UNLV med school: Only time will tell

Wealthy donors are tired of sending money north with meager benefits for Nevada

In the debate over a proposed public medical school in Las Vegas, some have questioned whether donors would support it. I am writing as the former director of Nevada giving for the Lincy Foundation. The foundation made several major grants to health care in Nevada, including to Nevada Heath Centers, St. Rose Hospitals, Nathan Adelson Hospice and Nevada Cancer Institute. Our gifts to NCI alone totaled about $60 million.

Donors, businesses and our community need a stand-alone medical school at UNLV. This is not a new conversation, and we have a dog in this fight.

Most of this funding occurred in the past 10 years, including a $5 million gift in 2008 to University of Nevada Health Sciences Foundation for a clinical simulation center. That gift proved crucial for the UNR medical school, also known as UNSOM, the University of Nevada School of Medicine. Things were not looking good in 2009, and the accreditation review of the school by the Liaison Committee on Medical Education issued a “warning of probation,” finding that “Educational space has long been deficient on the Las Vegas UNSOM campus” and that there was a “chronic ‘invisibility’ of UNSOM in the Las Vegas community.”

In its response, UNSOM highlighted its only new investment in years, which happened to be the Lincy Foundation gift.

Now, fast forward to a more current conversation: The Lincy Institute at UNLV (supported by a gift that the foundation made for $14 million) continues this investment by producing health policy research in Nevada. The Lincy Institute commissioned the recent study by Tripp Umbach, which found that by 2030, an independent medical school at UNLV could produce more than $1 billion in economic impact and add 8,000 jobs in the region. So regardless of our “need” for a medical school in the south, simply based on economics and return on investment, it could be a good idea.

*To do:*
1. Repeat word for word the passage of the UNLV medical school article starting with "UNLV med school: Only" and going on through "in this fight.".
2. Supply what comes next in the UNLV medical school article, picking up right after its last sentence.
The data after this point is separate material with no connection to the UNLV medical school article.

*Information shown:*
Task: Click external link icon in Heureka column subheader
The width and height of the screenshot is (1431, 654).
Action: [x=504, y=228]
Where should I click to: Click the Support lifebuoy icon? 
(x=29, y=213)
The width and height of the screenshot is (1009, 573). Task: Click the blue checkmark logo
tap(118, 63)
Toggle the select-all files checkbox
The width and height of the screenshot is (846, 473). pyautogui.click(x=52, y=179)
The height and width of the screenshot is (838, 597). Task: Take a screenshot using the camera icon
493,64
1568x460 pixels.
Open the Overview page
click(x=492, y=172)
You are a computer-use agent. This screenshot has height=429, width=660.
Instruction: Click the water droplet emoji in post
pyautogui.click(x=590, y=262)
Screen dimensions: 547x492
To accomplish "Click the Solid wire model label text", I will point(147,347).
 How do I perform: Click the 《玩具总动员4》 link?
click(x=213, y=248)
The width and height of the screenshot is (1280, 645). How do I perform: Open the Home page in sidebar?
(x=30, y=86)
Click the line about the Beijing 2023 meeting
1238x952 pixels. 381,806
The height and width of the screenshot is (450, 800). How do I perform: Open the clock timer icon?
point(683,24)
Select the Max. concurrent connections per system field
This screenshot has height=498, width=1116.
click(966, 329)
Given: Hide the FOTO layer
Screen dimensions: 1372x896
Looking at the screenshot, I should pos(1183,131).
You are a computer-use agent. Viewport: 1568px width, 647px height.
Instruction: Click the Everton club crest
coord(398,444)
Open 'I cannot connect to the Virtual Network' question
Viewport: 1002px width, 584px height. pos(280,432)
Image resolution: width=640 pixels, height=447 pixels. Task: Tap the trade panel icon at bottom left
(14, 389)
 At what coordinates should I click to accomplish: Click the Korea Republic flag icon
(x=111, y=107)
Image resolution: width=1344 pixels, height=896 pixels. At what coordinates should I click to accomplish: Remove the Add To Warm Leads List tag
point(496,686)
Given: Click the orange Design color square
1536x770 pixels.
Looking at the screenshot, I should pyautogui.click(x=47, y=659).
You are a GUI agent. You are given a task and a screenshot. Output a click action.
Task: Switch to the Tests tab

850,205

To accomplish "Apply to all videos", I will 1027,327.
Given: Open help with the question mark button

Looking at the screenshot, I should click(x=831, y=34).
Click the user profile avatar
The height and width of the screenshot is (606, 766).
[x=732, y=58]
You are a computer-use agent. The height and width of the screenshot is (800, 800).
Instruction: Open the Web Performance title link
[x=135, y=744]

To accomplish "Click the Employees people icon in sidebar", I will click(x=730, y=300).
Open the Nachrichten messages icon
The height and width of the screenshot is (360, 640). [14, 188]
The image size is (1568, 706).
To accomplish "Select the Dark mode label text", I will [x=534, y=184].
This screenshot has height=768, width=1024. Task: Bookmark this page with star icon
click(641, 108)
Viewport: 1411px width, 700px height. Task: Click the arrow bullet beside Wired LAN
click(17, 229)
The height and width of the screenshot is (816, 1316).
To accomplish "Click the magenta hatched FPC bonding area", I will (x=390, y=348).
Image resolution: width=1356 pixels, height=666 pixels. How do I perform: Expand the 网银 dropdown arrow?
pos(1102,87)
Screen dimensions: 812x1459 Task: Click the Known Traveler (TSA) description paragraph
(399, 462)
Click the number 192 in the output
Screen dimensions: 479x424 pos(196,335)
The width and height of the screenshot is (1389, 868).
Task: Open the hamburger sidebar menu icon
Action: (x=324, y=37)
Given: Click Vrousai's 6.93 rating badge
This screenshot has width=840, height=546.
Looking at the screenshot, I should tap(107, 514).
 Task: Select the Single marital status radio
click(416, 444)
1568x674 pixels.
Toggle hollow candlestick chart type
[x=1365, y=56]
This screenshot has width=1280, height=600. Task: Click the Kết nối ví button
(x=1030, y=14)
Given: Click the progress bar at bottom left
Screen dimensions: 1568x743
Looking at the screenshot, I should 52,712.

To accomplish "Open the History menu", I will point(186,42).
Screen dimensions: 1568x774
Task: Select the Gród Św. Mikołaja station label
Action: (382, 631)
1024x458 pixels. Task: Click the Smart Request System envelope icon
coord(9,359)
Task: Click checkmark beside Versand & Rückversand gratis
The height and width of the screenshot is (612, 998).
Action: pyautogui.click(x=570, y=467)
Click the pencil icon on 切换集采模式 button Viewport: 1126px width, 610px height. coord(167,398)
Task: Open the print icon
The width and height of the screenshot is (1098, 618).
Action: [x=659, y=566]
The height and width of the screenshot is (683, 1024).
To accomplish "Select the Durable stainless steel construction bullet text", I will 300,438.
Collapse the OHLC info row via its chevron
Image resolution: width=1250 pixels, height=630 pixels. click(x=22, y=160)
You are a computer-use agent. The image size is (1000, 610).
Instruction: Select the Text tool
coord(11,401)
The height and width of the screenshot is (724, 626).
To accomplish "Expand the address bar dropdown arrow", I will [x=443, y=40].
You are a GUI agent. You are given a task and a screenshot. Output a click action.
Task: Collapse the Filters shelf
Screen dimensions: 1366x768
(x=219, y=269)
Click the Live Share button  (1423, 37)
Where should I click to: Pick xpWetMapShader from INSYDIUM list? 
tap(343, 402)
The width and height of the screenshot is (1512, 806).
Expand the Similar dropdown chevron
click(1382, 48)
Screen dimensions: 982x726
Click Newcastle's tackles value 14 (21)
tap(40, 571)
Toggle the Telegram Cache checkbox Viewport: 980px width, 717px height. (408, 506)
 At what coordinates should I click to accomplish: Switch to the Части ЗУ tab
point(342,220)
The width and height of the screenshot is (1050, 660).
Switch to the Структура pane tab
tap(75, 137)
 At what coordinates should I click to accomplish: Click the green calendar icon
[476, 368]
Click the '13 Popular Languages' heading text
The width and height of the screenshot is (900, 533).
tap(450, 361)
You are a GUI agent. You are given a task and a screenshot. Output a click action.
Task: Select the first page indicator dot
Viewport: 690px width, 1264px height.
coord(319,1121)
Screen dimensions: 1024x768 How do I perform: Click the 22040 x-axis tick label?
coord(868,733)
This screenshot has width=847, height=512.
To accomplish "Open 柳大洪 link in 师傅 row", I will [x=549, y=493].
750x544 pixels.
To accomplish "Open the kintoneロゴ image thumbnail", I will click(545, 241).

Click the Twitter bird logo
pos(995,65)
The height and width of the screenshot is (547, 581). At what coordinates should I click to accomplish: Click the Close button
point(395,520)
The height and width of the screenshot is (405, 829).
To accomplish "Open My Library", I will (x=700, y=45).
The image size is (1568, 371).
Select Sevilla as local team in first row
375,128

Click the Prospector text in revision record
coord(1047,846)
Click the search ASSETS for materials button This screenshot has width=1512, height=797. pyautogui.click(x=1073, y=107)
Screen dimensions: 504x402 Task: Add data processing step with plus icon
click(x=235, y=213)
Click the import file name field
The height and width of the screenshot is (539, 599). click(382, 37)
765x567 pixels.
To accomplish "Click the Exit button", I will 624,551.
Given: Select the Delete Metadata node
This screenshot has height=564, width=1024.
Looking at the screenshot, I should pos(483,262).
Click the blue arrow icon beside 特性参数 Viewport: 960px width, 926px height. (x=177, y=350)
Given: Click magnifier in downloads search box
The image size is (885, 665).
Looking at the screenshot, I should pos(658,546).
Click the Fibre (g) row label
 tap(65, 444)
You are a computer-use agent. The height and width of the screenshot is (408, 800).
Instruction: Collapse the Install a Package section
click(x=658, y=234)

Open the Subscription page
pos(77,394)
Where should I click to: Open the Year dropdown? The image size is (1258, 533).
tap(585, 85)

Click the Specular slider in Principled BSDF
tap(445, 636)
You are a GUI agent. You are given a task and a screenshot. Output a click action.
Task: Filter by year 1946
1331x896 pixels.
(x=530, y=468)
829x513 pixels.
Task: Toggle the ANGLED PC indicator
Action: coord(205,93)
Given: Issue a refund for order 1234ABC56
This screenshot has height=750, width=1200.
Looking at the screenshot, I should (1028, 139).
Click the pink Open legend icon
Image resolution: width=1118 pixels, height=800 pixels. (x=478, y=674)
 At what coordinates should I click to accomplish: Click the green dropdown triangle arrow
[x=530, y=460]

*Results of the exercise:*
1.
UNLV med school: Only time will tell

Wealthy donors are tired of sending money north with meager benefits for Nevada

In the debate over a proposed public medical school in Las Vegas, some have questioned whether donors would support it. I am writing as the former director of Nevada giving for the Lincy Foundation. The foundation made several major grants to health care in Nevada, including to Nevada Heath Centers, St. Rose Hospitals, Nathan Adelson Hospice and Nevada Cancer Institute. Our gifts to NCI alone totaled about $60 million.

Donors, businesses and our community need a stand-alone medical school at UNLV. This is not a new conversation, and we have a dog in this fight.

2.
Over the past month, the only retort to this data is that the south won’t support an independent medical school. Medical school Dean Thomas Schwenk said Las Vegas philanthropists are “confused” by the north-south divisions and are thus not contributing gifts to a Southern Nevada medical school.

As a major donor to health care in Nevada, the Lincy Foundation is the opposite of confused. We know precisely what UNR is selling, and we are not buying a second UNR medical school in Las Vegas. People are not interested in a second UNR campus of what Tripp Umbach found to be the least economically beneficial allopathic medical school in America.

Philanthropy is often determined by geography. For instance, several major gifts to the UNR medical school by the Pennington and Redfield foundations have required that their funds stay in Northern Nevada. The Lincy Foundation could have required a similar constraint on its gift to the clinical simulation center. Rather, to benefit all Nevadans, our gift allowed the Reno-based medical school use of the facility.

I believe Schwenk would find a pool of donors in Las Vegas if he were asking for gifts for a UNLV medical school and not simply a branch of the UNR medical school.

Either way, I think Southern Nevadans should consider waiting for someone who understands us before we open our checkbooks. Only time will tell.

Lindy Schumacher was director of Nevada giving for the Lincy Foundation. Currently, she is CEO of the Fulfillment Fund Las Vegas, a nonprofit organization that helps promising yet educationally underserved and economically disadvantaged students.